Shape Sizes = 4, 3, 2, 1
Python Outputs:
4 4 4 4 1 2 3 0
4 4 4 4 2 2 3 0
4 4 4 4 3 3 3 0
4 4 4 4 0 0 0 0
0 0 0 0 0 0 0 0
0 0 0 0 0 0 0 0
0 0 0 0 0 0 0 0
0 0 0 0 0 0 0 0
It Should Output:
4 4 4 4 3 3 3 1
4 4 4 4 3 3 3 0
4 4 4 4 3 3 3 0
4 4 4 4 2 2 0 0
0 0 0 0 2 2 0 0
0 0 0 0 0 0 0 0
0 0 0 0 0 0 0 0
0 0 0 0 0 0 0 0
What's going on here? Full Code is below...
def binCreate(size):
binlist = [[0 for col in range(size)] for row in range(size)]
return binlist
def binPrint(lst):
for row in range(len(lst)):
for col in range(len(lst[row])):
print(lst[row][col], end = " ")
print()
def itemCreate(fileName):
lst = []
for i in open(fileName):
i = i.split()
lst = i
lst = [int(i) for i in lst]
return lst
def main():
size = int(input("Bin Size: "))
fileName = str(input("Item Size File: "))
binList = binCreate(size)
blockList = itemCreate(fileName)
blockList.sort(reverse = True)
binList = checker(binList, len(binList), blockList)
binPrint(binList)
def isSpaceFree(binList, r, c, size):
if r + size > len(binList[0]):
return False
elif c + size > len(binList[0]):
return False
for row in range(r, r + size):
for col in range(c, c + size):
if binList[r][c] != 0:
return False
elif binList[r][c] == size:
return False
return True
def checker(binList, gSize, blockList):
for i in blockList:
r = 0
c = 0
comp = False
while comp != True:
check = isSpaceFree(binList, r, c, i)
if check == True:
for x in range(c, c+ i):
for y in range(r, r+ i):
binList[x][y] = i
comp = True
else:
print(c)
print(r)
r += 1
if r > gSize:
r = 0
c += 1
if c > gSize:
print("Imcompadible")
comp = True
print(i)
binPrint(binList)
input()
return binList
Your code to test for open spaces looks in binList[r][c] (where r is a row value and c is a column value).
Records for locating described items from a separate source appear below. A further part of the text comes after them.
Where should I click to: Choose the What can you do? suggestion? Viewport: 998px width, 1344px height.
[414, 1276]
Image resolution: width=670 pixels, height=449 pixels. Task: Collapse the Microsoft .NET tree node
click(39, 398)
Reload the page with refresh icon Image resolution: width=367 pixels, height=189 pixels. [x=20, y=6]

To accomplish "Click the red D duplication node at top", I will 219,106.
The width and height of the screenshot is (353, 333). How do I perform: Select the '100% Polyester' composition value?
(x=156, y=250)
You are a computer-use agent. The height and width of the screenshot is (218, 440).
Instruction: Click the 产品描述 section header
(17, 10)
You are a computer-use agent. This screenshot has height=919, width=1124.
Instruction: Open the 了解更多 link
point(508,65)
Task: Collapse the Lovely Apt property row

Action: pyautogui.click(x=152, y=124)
However, the code that sets the values once an open space has been found sets binList[x][y] (where x is a column value and y is a row value).
The latter is wrong. You want to set binList[y][x] instead (indexing by row, then column).
That will get you a working solution, but it will still not be exactly what you say you expect (you'll get a reflection across the diagonal). This is because your code updates r first, then c only when r has exceeded the bin size. If you want to place items to the right first, then below, you need to swap them.
I'd suggest using two for loops for r and c, rather than a while too, but to make it work in an elegant way you'd probably need to factor out the "find one item's place" code so you could return from the inner loop (rather than needing some complicated code to let you break out of both of the nested loops).